The big event – this is usually something that has been planned for awhile – a wedding, a milestone birthday for your or a really close friends, a vacation.  My advice for these events is to do whatever you want!  If you want to go out and have a few beers, just do it.  If you want to get into beer drinking games and shenanigans – go for it.  The key to the big event is two things.  First, you let go of your concerns about sticking to anything for ONE night and enjoy it.  This will allow you to truly enjoy the night  and you will quickly learn that while one night of drinking and eating crap will make you feel terrible in the morning.  If you wake up and get back to eating good and working out, it will have a minimal affect on your progress.  The second key is that these events aren’t all the time!  Big events should be spaced out (maybe 1 every 2-3 months) because then these events become a treat and not a new habit where you drink a lot and eat crap food on a regular basis.

One tip for the big event – all choices are not equal.  The better lower calorie options for drinking are seltzer+vodka, keeping your drink on the rocks, and staying away from juices, sweeteners, and most beers.  If you do want to drink beer a light beer (Michelob Ultra) is your best choice as far as calories are concerned.  Honestly if you have 2 big events planned for this year – just go have some fun and drink whatever.  However, if its the summer of weddings and you have 8+ big events planned, I would pick 2 to go let my hair down and have a plan for the other 6 where I still have a handful of drinks but I am more aware of my drink and food choices.

That’s it.  80-90% of the events I go to, I am just going to have a beer and hang out.  While 10-20% of the big events throughout the year I am going to let my hair down and enjoy.  Now obviously there is a ton of gray area in this system – what if you want to go out and have 2 or 3 beers?  I would look at my goals – if I am training and eating strict for a goal – I am probably going to keep it to 1 beer.  If I don’t have a specific  goal I am training for and I don’t have any big events coming up, I may have a second beer.

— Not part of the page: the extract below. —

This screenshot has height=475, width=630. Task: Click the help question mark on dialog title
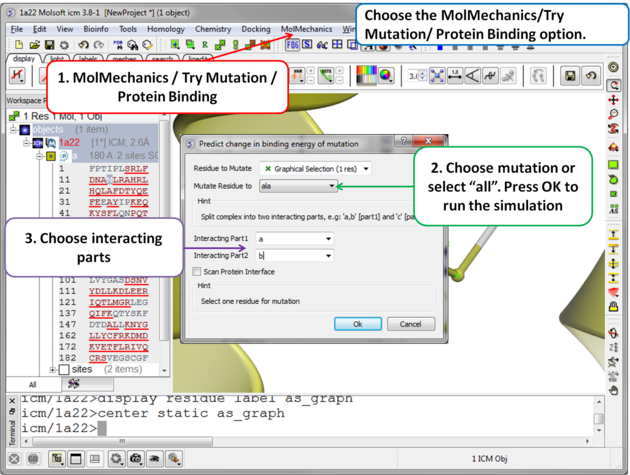pyautogui.click(x=405, y=143)
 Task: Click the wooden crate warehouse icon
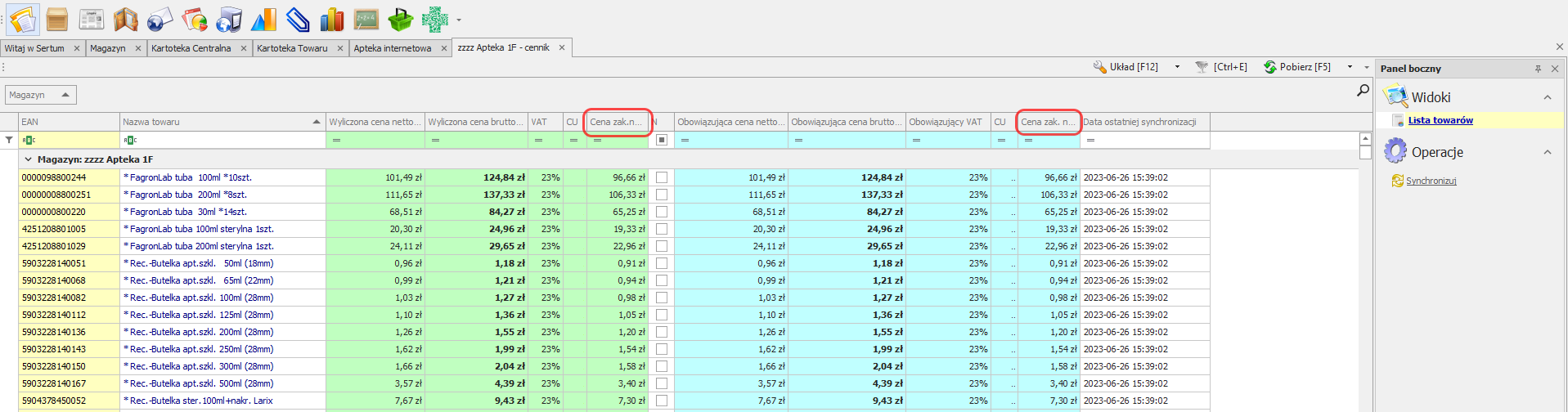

Now this system works for me, but it might not work for you.  I like to have an idea beforehand of what my expectations are for the nights.  I am not going to act like I have never had a casual night out where I go off the deep end, but then I just file it away as a big event and move on.  The key is to be aware of your frequency of drinking and how it aligns with your goals (cause it’s not going to help you get to them).  For example, if your casual night out is having a glass of wine, but you do it 6 days a week – its probably going to hurt your progress.

My goal is for everyone to remember 2 things.  Alcohol is poison and if you do decide to drink for one night – enjoy the night and get back to working out and eating the next day.  Your progress doesn’t get derailed by one bad meal or a few drinks.  Your progress gets derailed when that one meal turns into a week of bad eating.